佯攻与主攻：基于注意力机制的大语言模型越狱与防护策略 (Feint and Attack: Attention-Based Strategies for Jailbreaking and Protecting LLMs)

Jailbreak attack can be used to access the vulnerabilities of Large Language Models (LLMs) by inducing LLMs to generate the harmful content. And the most common method of the attack is to construct semantically ambiguous prompts to confuse and mislead the LLMs. To access the security and reveal the intrinsic relation between the input prompt and the output for LLMs, the distribution of attention weight is introduced to analyze the underlying reasons. By using statistical analysis methods, some novel metrics are defined to better describe the distribution of attention weight, such as the Attention Intensity on Sensitive Words (Attn_SensWords), the Attention-based Contextual Dependency Score (Attn_DepScore) and Attention Dispersion Entropy (Attn_Entropy). By leveraging the distinct characteristics of these metrics, the beam search algorithm and inspired by the military strategy "Feint and Attack", an effective jailbreak attack strategy named as Attention-Based Attack (ABA) is proposed. In the ABA, nested attack prompts are employed to divert the attention distribution of the LLMs. In this manner, more harmless parts of the input can be used to attract the attention of the LLMs. In addition, motivated by ABA, an effective defense strategy called as Attention-Based Defense (ABD) is also put forward. Compared with ABA, the ABD can be used to enhance the robustness of LLMs by calibrating the attention distribution of the input prompt. Some comparative experiments have been given to demonstrate the effectiveness of ABA and ABD. Therefore, both ABA and ABD can be used to access the security of the LLMs. The comparative experiment results also give a logical explanation that the distribution of attention weight can bring great influence on the output for LLMs.
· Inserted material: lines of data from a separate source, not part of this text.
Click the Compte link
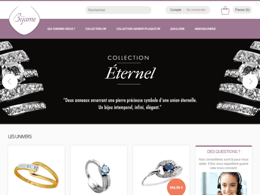The image size is (260, 195). coord(176,10)
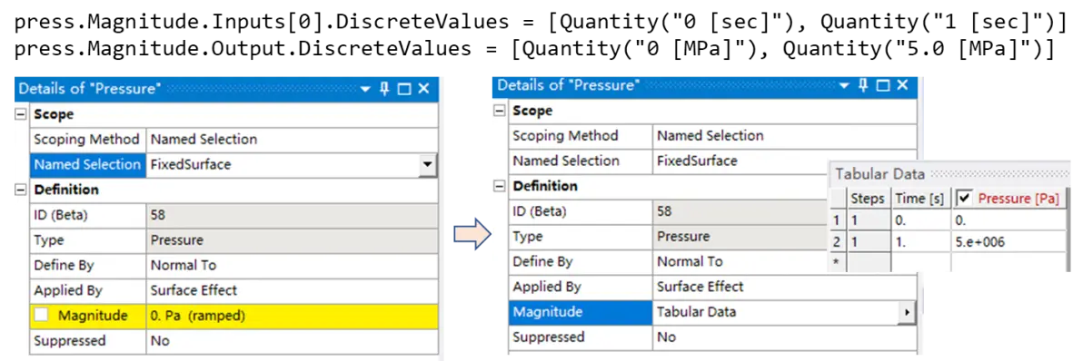Close the right Details of Pressure panel
Screen dimensions: 1083x361
click(x=903, y=85)
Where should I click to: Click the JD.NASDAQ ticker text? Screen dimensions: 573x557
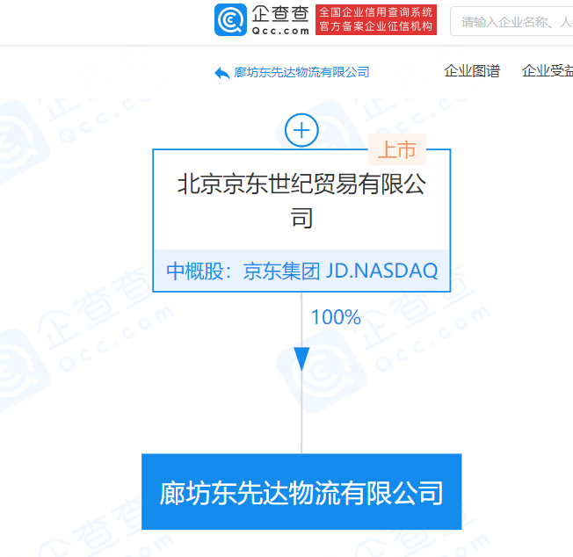click(x=381, y=271)
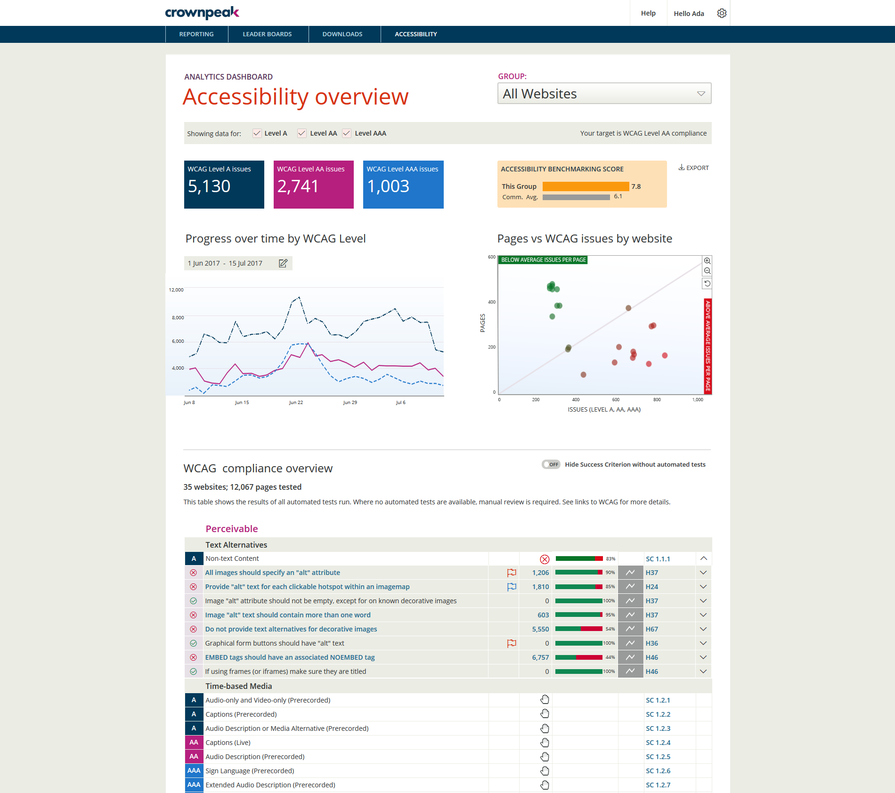Image resolution: width=895 pixels, height=793 pixels.
Task: Zoom out on the scatter chart
Action: pos(707,271)
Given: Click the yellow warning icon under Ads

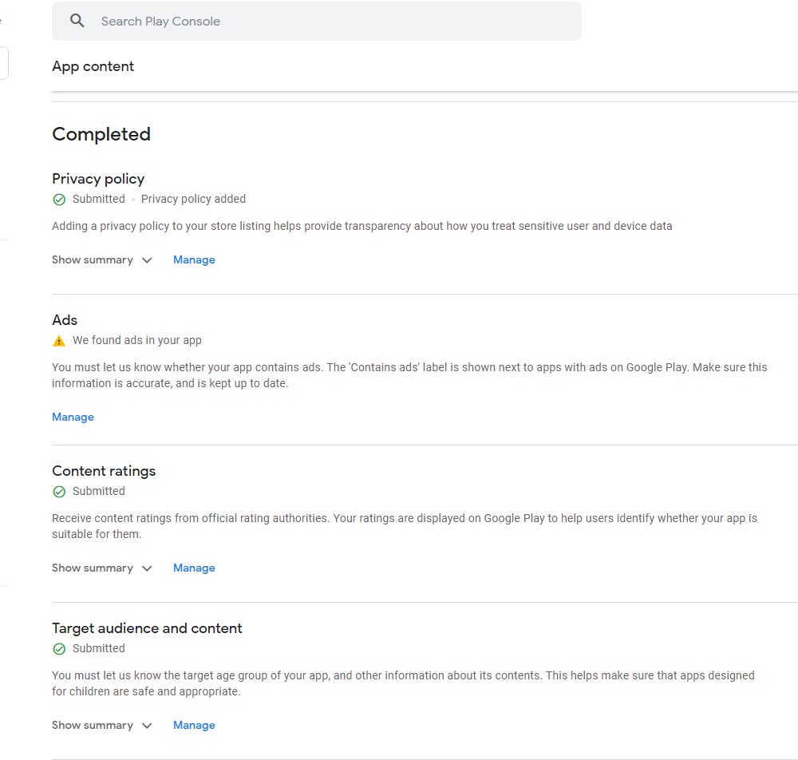Looking at the screenshot, I should pyautogui.click(x=59, y=341).
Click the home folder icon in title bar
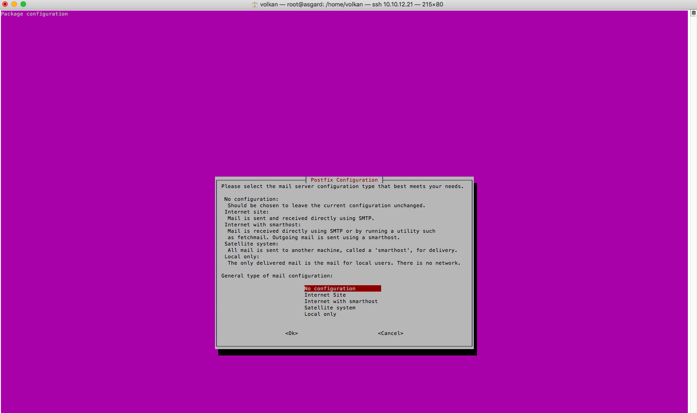 (x=255, y=5)
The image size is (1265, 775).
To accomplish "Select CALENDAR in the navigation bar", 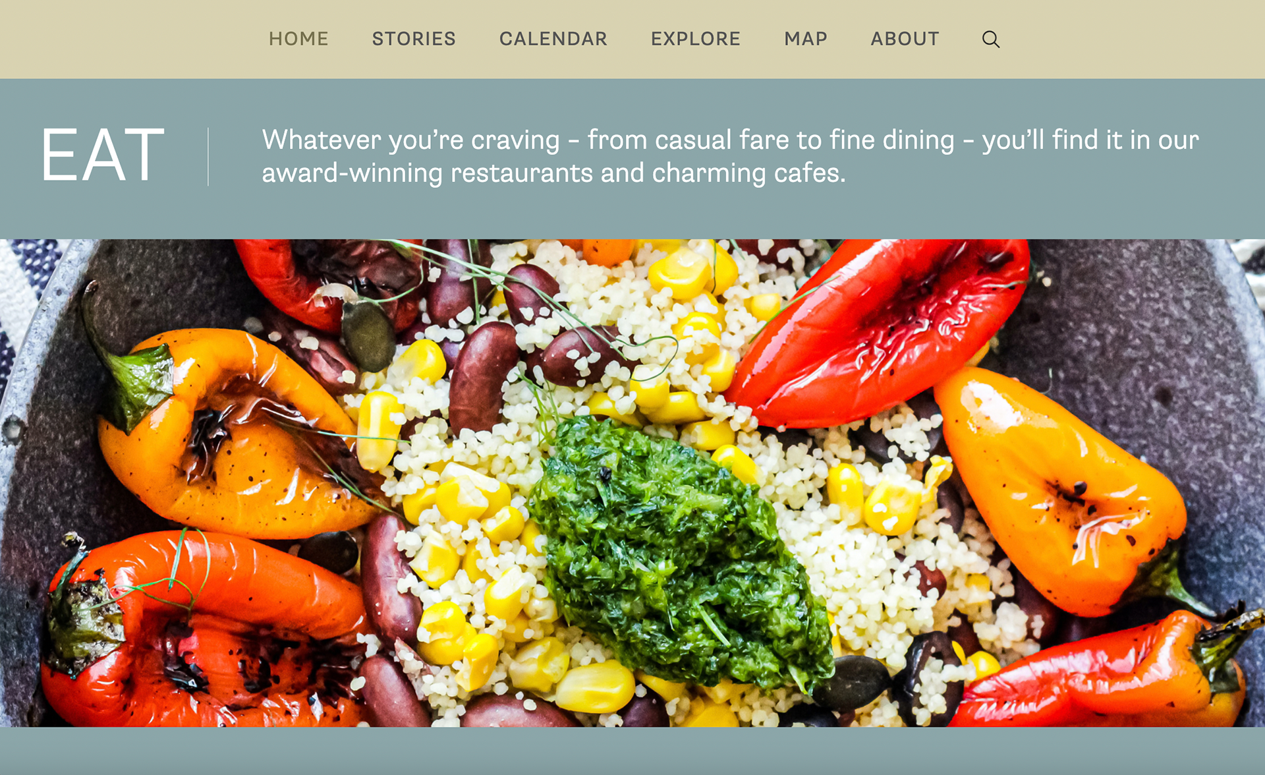I will [x=553, y=39].
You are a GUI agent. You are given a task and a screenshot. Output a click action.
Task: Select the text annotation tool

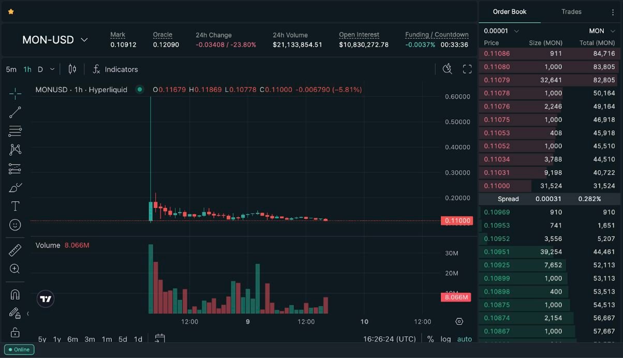click(14, 205)
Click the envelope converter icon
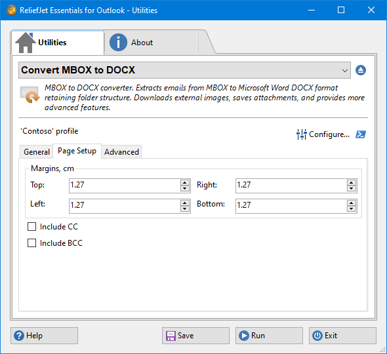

翻译：越狱攻击可通过诱导大语言模型生成有害内容来探测其安全漏洞。最常见的攻击方法是构建语义模糊的提示词以混淆和误导大语言模型。为评估大语言模型的安全性并揭示输入提示与输出之间的内在关联，本文引入注意力权重分布来分析其深层机制。通过运用统计分析方法，定义了若干新颖指标以更精准地描述注意力权重分布，例如敏感词注意力强度、基于注意力的上下文依赖分数以及注意力分散熵。结合这些指标的独特性质，借鉴波束搜索算法并受军事策略"佯攻与主攻"启发，提出了一种名为基于注意力的攻击的有效越狱攻击策略。在该策略中，采用嵌套式攻击提示词以转移大语言模型的注意力分布。通过这种方式，输入的更多无害部分可被用于吸引大语言模型的注意力。此外，受该攻击策略启发，本文同时提出了一种名为基于注意力的防御的有效防护策略。相较于攻击策略，该防御策略可通过校准输入提示的注意力分布来增强大语言模型的鲁棒性。通过对比实验验证了所提攻击与防御策略的有效性。因此，两种策略均可用于评估大语言模型的安全性。对比实验结果也从逻辑上证明了注意力权重分布会对大语言模型的输出产生重要影响。